### Work instruction
Line by line, transcribe the records exactly.

### Exercise inputs
· · ·
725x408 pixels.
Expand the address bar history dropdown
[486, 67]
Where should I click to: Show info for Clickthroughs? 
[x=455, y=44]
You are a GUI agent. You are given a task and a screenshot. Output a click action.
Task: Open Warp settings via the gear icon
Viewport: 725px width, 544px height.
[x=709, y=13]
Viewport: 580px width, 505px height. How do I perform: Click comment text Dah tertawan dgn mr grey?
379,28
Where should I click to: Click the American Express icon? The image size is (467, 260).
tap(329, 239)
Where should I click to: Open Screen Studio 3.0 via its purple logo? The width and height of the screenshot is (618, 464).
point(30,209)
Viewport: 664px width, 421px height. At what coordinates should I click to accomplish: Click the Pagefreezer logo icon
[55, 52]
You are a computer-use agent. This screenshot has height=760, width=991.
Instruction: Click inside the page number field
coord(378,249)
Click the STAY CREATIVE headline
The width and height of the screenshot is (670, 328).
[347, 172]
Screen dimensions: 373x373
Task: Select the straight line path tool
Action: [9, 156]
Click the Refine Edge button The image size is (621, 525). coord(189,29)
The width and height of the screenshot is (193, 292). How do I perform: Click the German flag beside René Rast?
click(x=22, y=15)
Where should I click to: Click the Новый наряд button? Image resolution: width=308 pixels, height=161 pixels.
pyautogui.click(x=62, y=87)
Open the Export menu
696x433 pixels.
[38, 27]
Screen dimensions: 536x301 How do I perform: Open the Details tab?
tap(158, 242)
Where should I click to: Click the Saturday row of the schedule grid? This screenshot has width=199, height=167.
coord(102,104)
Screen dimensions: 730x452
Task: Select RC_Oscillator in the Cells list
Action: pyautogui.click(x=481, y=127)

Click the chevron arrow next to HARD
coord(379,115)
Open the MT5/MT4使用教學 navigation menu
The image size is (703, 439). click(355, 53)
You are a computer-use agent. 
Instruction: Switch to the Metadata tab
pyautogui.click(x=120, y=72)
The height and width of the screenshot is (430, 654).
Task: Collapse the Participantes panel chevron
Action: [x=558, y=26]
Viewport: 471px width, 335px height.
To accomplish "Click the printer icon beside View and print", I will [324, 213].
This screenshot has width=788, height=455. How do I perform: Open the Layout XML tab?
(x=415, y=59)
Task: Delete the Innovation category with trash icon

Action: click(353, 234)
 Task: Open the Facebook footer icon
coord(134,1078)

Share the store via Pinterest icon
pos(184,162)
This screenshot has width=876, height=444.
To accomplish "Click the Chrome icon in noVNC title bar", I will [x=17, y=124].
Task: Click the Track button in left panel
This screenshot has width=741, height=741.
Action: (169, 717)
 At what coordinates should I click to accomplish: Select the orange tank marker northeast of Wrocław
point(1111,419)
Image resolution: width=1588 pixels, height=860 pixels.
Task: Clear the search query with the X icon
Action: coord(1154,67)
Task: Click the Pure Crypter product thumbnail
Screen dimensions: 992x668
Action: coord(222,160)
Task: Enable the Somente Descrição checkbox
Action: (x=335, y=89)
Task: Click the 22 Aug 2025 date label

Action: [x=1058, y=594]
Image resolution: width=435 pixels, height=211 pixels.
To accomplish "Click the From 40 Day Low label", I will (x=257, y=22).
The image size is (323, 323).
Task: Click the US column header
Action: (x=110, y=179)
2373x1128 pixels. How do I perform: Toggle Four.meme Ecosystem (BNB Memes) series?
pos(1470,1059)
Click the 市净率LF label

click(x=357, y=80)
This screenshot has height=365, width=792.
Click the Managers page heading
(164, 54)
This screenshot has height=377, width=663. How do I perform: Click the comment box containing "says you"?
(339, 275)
· · ·
### Problem solution
725x408 pixels.
Expand the address bar history dropdown
[486, 67]
Where should I click to: Show info for Clickthroughs? 
[x=455, y=44]
You are a GUI agent. You are given a task and a screenshot. Output a click action.
Task: Open Warp settings via the gear icon
Viewport: 725px width, 544px height.
[x=709, y=13]
Viewport: 580px width, 505px height. How do I perform: Click comment text Dah tertawan dgn mr grey?
379,28
Where should I click to: Click the American Express icon? The image size is (467, 260).
tap(329, 239)
Where should I click to: Open Screen Studio 3.0 via its purple logo? The width and height of the screenshot is (618, 464).
point(30,209)
Viewport: 664px width, 421px height. At what coordinates should I click to accomplish: Click the Pagefreezer logo icon
[55, 52]
You are a computer-use agent. This screenshot has height=760, width=991.
Instruction: Click inside the page number field
coord(378,249)
Click the STAY CREATIVE headline
The width and height of the screenshot is (670, 328).
[347, 172]
Screen dimensions: 373x373
Task: Select the straight line path tool
Action: [9, 156]
Click the Refine Edge button The image size is (621, 525). coord(189,29)
The width and height of the screenshot is (193, 292). How do I perform: Click the German flag beside René Rast?
click(x=22, y=15)
Where should I click to: Click the Новый наряд button? Image resolution: width=308 pixels, height=161 pixels.
pyautogui.click(x=62, y=87)
Open the Export menu
696x433 pixels.
[38, 27]
Screen dimensions: 536x301 How do I perform: Open the Details tab?
tap(158, 242)
Where should I click to: Click the Saturday row of the schedule grid? This screenshot has width=199, height=167.
coord(102,104)
Screen dimensions: 730x452
Task: Select RC_Oscillator in the Cells list
Action: pyautogui.click(x=481, y=127)

Click the chevron arrow next to HARD
coord(379,115)
Open the MT5/MT4使用教學 navigation menu
The image size is (703, 439). click(355, 53)
You are a computer-use agent. 
Instruction: Switch to the Metadata tab
pyautogui.click(x=120, y=72)
The height and width of the screenshot is (430, 654).
Task: Collapse the Participantes panel chevron
Action: [x=558, y=26]
Viewport: 471px width, 335px height.
To accomplish "Click the printer icon beside View and print", I will [324, 213].
This screenshot has width=788, height=455. How do I perform: Open the Layout XML tab?
(x=415, y=59)
Task: Delete the Innovation category with trash icon

Action: click(353, 234)
 Task: Open the Facebook footer icon
coord(134,1078)

Share the store via Pinterest icon
pos(184,162)
This screenshot has width=876, height=444.
To accomplish "Click the Chrome icon in noVNC title bar", I will [x=17, y=124].
Task: Click the Track button in left panel
This screenshot has width=741, height=741.
Action: (169, 717)
 At what coordinates should I click to accomplish: Select the orange tank marker northeast of Wrocław
point(1111,419)
Image resolution: width=1588 pixels, height=860 pixels.
Task: Clear the search query with the X icon
Action: coord(1154,67)
Task: Click the Pure Crypter product thumbnail
Screen dimensions: 992x668
Action: coord(222,160)
Task: Enable the Somente Descrição checkbox
Action: (x=335, y=89)
Task: Click the 22 Aug 2025 date label

Action: [x=1058, y=594]
Image resolution: width=435 pixels, height=211 pixels.
To accomplish "Click the From 40 Day Low label", I will (x=257, y=22).
The image size is (323, 323).
Task: Click the US column header
Action: (x=110, y=179)
2373x1128 pixels. How do I perform: Toggle Four.meme Ecosystem (BNB Memes) series?
pos(1470,1059)
Click the 市净率LF label

click(x=357, y=80)
This screenshot has height=365, width=792.
Click the Managers page heading
(164, 54)
This screenshot has height=377, width=663. How do I perform: Click the comment box containing "says you"?
(339, 275)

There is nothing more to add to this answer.